Data records:
━━━━━━━━━━━━━━━━━━━━━━━━━━━━━━

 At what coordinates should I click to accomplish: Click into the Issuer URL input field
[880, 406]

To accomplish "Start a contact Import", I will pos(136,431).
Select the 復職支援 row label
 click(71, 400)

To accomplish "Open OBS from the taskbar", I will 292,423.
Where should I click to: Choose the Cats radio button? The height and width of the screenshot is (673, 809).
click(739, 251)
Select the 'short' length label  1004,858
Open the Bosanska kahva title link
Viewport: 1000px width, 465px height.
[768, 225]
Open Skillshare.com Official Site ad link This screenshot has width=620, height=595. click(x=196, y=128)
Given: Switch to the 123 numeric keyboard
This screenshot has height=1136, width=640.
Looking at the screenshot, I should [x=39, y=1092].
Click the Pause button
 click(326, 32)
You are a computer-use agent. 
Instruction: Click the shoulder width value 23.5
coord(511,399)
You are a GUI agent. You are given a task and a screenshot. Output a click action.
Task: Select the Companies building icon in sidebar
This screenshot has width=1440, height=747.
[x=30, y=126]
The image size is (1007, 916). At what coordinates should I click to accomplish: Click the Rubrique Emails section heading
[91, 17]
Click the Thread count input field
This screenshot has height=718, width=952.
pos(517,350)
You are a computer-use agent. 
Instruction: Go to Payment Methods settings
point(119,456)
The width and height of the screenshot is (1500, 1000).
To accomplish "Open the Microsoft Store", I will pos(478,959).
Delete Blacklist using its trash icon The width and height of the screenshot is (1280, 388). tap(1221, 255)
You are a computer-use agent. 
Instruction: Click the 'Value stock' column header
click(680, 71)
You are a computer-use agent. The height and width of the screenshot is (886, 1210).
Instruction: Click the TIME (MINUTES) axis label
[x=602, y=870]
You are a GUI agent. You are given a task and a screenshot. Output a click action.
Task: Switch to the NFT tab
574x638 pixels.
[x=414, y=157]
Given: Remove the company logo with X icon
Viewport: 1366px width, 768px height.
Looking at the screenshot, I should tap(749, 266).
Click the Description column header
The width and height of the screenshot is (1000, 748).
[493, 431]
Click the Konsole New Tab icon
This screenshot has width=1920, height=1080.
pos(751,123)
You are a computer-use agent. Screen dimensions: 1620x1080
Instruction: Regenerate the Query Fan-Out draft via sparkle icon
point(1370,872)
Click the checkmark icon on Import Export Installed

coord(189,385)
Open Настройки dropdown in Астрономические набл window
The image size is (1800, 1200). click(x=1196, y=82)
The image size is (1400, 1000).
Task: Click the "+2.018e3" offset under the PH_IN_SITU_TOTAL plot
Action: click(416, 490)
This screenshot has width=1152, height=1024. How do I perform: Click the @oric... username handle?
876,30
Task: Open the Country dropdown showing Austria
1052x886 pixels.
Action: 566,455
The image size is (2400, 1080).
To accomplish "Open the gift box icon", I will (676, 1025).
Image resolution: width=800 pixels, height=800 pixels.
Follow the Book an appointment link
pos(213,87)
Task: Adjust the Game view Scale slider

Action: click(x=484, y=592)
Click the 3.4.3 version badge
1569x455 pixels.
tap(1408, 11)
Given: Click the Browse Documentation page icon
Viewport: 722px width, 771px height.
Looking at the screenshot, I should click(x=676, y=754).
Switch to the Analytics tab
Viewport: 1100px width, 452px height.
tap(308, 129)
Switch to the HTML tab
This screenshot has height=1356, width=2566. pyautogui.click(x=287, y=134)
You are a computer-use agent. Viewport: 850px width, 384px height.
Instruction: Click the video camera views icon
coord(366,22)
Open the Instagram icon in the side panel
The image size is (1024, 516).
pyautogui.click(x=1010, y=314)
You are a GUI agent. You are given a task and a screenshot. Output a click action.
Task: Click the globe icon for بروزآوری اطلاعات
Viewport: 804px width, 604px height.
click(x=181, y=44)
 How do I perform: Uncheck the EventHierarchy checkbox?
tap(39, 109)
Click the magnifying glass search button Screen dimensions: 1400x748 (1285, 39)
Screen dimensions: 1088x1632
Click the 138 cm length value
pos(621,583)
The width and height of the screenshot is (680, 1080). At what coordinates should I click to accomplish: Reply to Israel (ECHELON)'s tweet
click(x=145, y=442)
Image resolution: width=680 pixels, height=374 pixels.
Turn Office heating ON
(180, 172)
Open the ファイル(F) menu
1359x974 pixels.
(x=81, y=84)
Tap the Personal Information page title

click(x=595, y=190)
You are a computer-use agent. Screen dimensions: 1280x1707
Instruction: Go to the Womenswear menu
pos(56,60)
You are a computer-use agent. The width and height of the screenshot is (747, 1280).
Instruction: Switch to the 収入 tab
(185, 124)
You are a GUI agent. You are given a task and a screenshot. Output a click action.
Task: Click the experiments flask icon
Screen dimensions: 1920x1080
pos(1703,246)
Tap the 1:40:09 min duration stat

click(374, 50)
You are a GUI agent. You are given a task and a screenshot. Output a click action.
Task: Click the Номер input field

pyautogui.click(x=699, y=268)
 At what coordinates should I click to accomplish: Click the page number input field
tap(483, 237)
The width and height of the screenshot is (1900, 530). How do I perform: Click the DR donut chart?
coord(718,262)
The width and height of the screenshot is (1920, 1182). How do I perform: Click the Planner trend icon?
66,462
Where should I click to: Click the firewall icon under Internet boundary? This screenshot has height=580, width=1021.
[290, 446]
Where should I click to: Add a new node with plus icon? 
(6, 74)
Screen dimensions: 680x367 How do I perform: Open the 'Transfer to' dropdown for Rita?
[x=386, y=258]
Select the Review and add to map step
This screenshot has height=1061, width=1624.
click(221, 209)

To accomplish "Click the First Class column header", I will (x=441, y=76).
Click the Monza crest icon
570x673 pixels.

━━━━━━━━━━━━━━━━━━━━━━━━━━━━━━

#### EXERCISE DESCRIPTION
Retype the part of the rows that opens with the line containing "You are a computer-use agent. The width" and closes with the line containing "pyautogui.click(x=699, y=268)", including both of those lines.

#### SOLUTION TO THIS PROBLEM
You are a computer-use agent. The width and height of the screenshot is (747, 1280).
Instruction: Switch to the 収入 tab
(185, 124)
You are a GUI agent. You are given a task and a screenshot. Output a click action.
Task: Click the experiments flask icon
Screen dimensions: 1920x1080
pos(1703,246)
Tap the 1:40:09 min duration stat

click(374, 50)
You are a GUI agent. You are given a task and a screenshot. Output a click action.
Task: Click the Номер input field

pyautogui.click(x=699, y=268)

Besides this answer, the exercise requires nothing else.